Anonymous Monk has asked for the wisdom of the Perl Monks concerning the following question:

I need to extract all links from web page.So I Use Mechanize Module for extracting link.I extract all links if Source is in tag for example

<a href=...> <area href=...> <frame src=...> <iframe src=...> <link href=...> <meta content=...>

Because In Mechanize module they defined these tag.so I extract all the links.But I could not extract one link from source .Source is like "location='http://www.loopnet.com/looplink/lund/qryradio.aspx".For that no definition in that module.i want to extract that link

This is my code

use strict; use WWW::Mechanize; my $mech = WWW::Mechanize->new(); $mech->get("any url"); my @links = $mech->links(); for my $link (@links) { printf "%s\n",$link->url; }

Help me in this problem to solve

Regards,

Senthil

Replies are listed 'Best First'.
Re: Link Extracter using Mechanizemodule
by Corion (Patriarch) on Aug 26, 2011 at 07:10 UTC

    HTML has no location attribute.
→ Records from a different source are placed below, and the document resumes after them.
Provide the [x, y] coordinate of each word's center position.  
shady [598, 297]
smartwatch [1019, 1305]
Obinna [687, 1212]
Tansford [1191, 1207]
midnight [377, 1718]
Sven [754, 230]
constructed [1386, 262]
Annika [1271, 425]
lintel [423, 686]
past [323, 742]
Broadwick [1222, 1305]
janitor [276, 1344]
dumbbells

It is quite unclear to me what kind of tag you are trying to extract. Please show a short (5 lines) HTML example (in <code>...</code> tags) that shows the tag from which you want to extract the link.

        Then you will need to inspect what ->content gives you and use regular expressions. The link methods of WWW::Mechanize do not deal with arbitrary (unlinked) URLs. They only extract certain tags.

        Take a look at HTML::Tree::Scanning. Using HTML::TreeBuilder and the look_down method mentioned in the article works well for me.